__YOUR OBJECTIVE__: Your response should be the listing below, repeated exactly and in full.
Start of GIVEN RECORDS
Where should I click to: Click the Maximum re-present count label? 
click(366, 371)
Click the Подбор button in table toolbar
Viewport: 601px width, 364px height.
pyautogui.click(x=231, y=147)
End of GIVEN RECORDS
__EXERCISE RESULT__:
Where should I click to: Click the Maximum re-present count label? 
click(366, 371)
Click the Подбор button in table toolbar
Viewport: 601px width, 364px height.
pyautogui.click(x=231, y=147)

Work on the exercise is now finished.